Work required
Every line of the entries that holds the word "Given" is to be copied.

──────── Exercise data

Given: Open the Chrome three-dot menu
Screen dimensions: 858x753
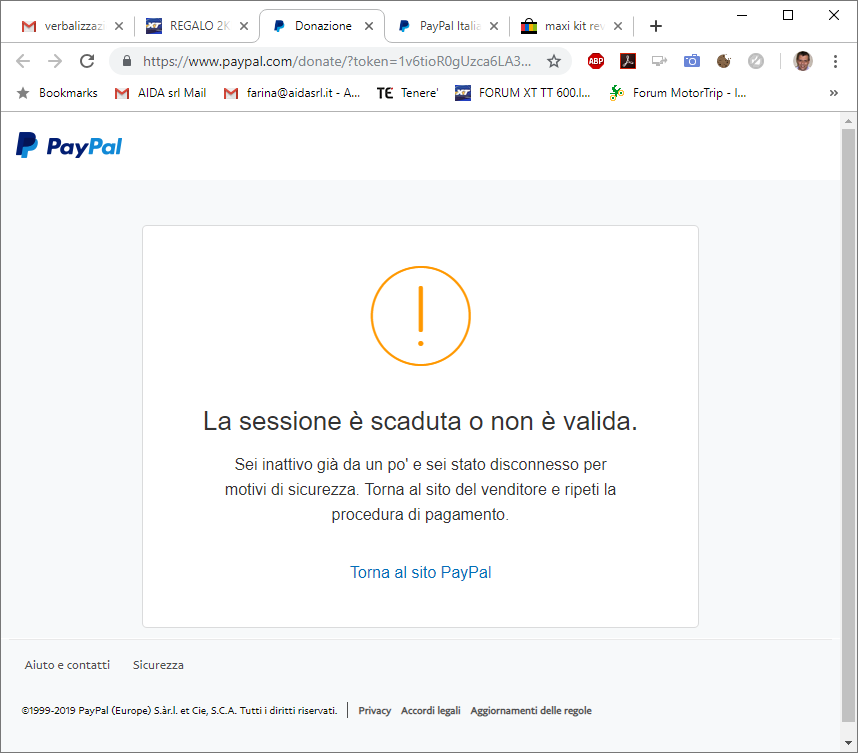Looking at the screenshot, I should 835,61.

────────────────
──────── Exercise data

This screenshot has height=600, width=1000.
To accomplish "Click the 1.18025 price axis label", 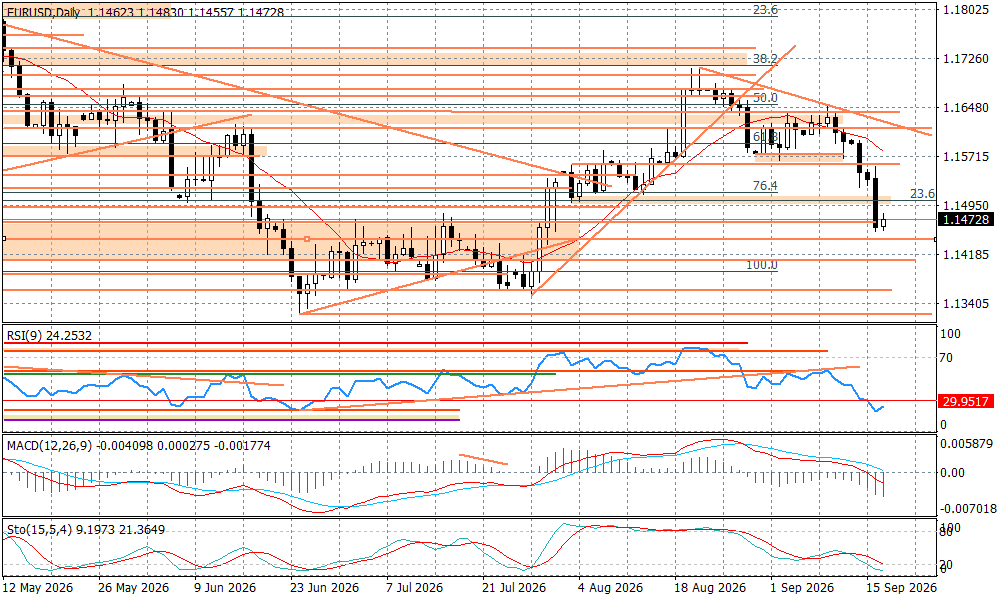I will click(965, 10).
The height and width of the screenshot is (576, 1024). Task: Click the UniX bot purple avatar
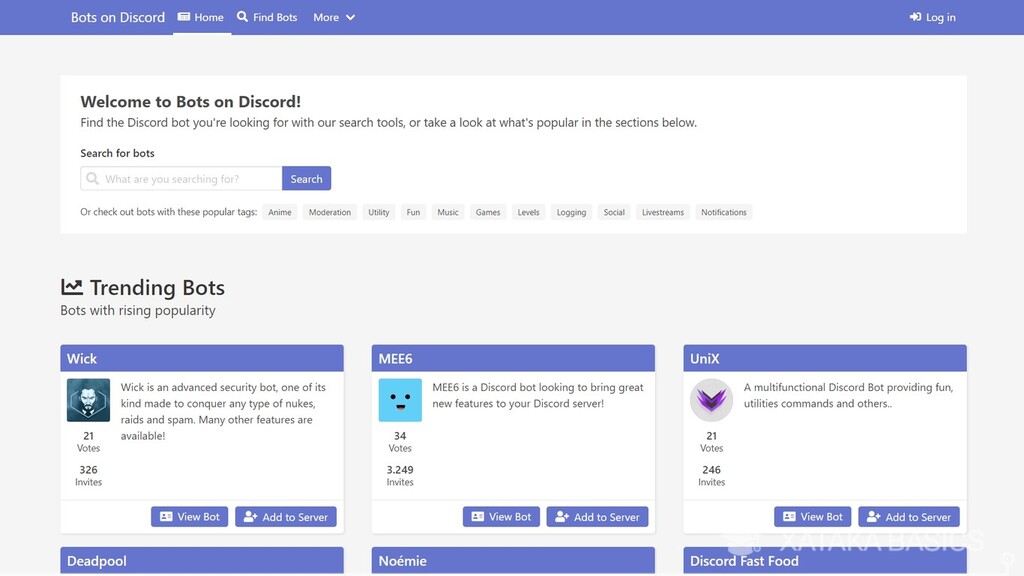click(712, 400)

────────────────
──────── Exercise data

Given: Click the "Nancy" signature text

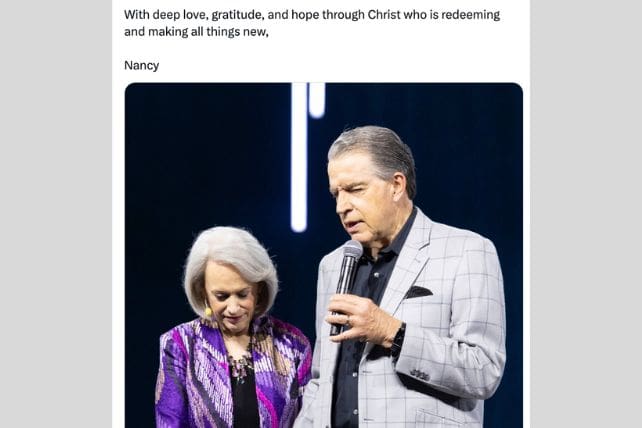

────────────────

Exercise output
Given: Open the Chrome three-dot menu
Given: Click the "Nancy" signature text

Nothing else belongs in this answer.